→ **Text segment**:

::::

R help - Nov 2012 - Multiplying elements of a list by rows of a matrix

Hi all,
I have the following code:

set.seed(1)
x1 <- matrix(sample(1:12), ncol=3)
x2 <- matrix(sample(1:12), ncol=3)
x3 <- matrix(sample(1:12), ncol=3)
X <- list(x1,x2,x3)
tt <- matrix(round(runif(5*4),2), ncol=4)

Is there a way I can construct a new list where
newlist[[i]] = tt[i,] %*% X[[i]]
without using a for loop? Each element of newlist will be 3 x 1 vector.

Thanks
--
Tina Alexander

Hello,

Thanks for the data example. Try

lapply(seq_along(X), function(i) tt[i,] %*% X[[i]])

Hope this helps,

Rui Barradas
Em 11-11-2012 16:33, Clemontina Davenport escreveu:
> Hi all,
> I have the following code:
>
> set.seed(1)
> x1 <- matrix(sample(1:12), ncol=3)
> x2 <- matrix(sample(1:12), ncol=3)
> x3 <- matrix(sample(1:12), ncol=3)
> X <- list(x1,x2,x3)
> tt <- matrix(round(runif(5*4),2), ncol=4)
>
> Is there a way I can construct a new list where
> newlist[[i]] = tt[i,] %*% X[[i]]
> without using a for loop? Each element of newlist will be 3 x 1 vector.

::::

→ **Written problem A**: Return the R-help thread above in full, word for word.

→ **Provided records**:
::::

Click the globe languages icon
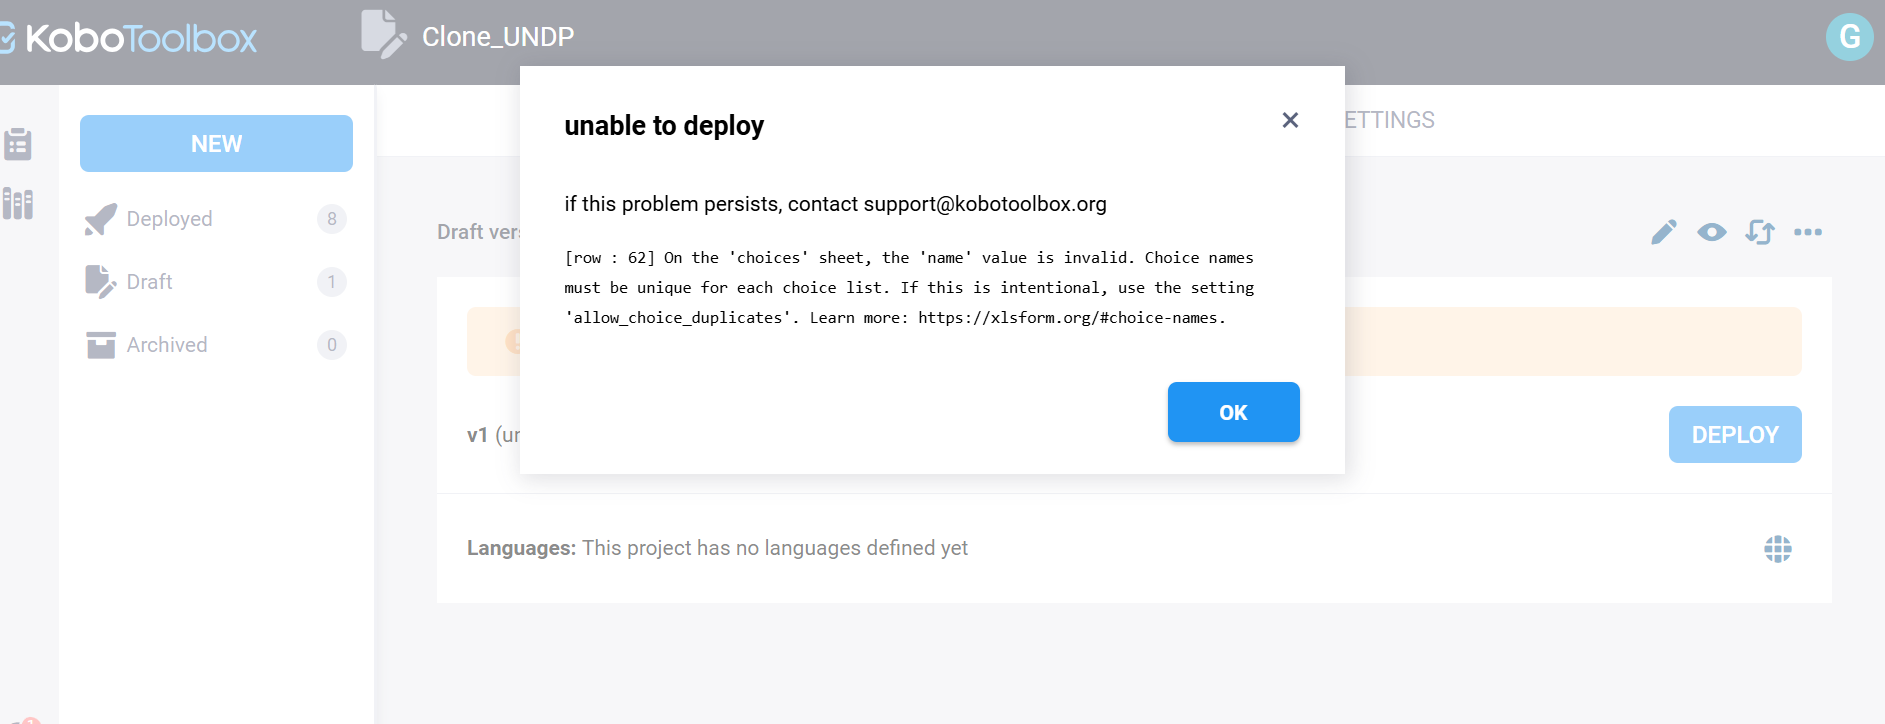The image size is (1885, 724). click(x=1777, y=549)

::::

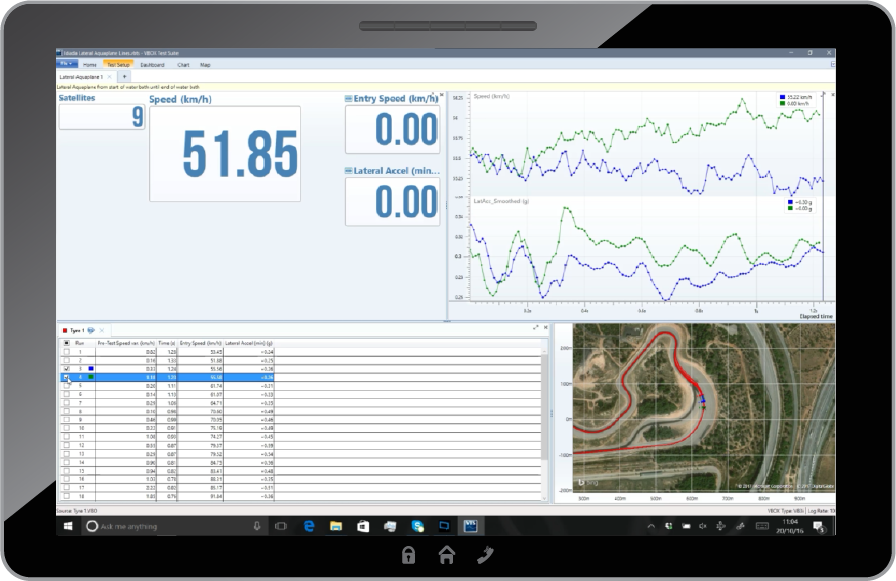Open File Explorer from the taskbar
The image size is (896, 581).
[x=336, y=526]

::::

→ **Written problem B**: From the records, retype the lines starting with the line containing "Open File Explorer from the taskbar" up to and including the line containing "[x=336, y=526]", and leave out the pictures.

→ **Exercise solution A**:
R help - Nov 2012 - Multiplying elements of a list by rows of a matrix

Hi all,
I have the following code:

set.seed(1)
x1 <- matrix(sample(1:12), ncol=3)
x2 <- matrix(sample(1:12), ncol=3)
x3 <- matrix(sample(1:12), ncol=3)
X <- list(x1,x2,x3)
tt <- matrix(round(runif(5*4),2), ncol=4)

Is there a way I can construct a new list where
newlist[[i]] = tt[i,] %*% X[[i]]
without using a for loop? Each element of newlist will be 3 x 1 vector.

Thanks
--
Tina Alexander

Hello,

Thanks for the data example. Try

lapply(seq_along(X), function(i) tt[i,] %*% X[[i]])

Hope this helps,

Rui Barradas
Em 11-11-2012 16:33, Clemontina Davenport escreveu:
> Hi all,
> I have the following code:
>
> set.seed(1)
> x1 <- matrix(sample(1:12), ncol=3)
> x2 <- matrix(sample(1:12), ncol=3)
> x3 <- matrix(sample(1:12), ncol=3)
> X <- list(x1,x2,x3)
> tt <- matrix(round(runif(5*4),2), ncol=4)
>
> Is there a way I can construct a new list where
> newlist[[i]] = tt[i,] %*% X[[i]]
> without using a for loop? Each element of newlist will be 3 x 1 vector.

→ **Exercise solution B**:
Open File Explorer from the taskbar
The image size is (896, 581).
[x=336, y=526]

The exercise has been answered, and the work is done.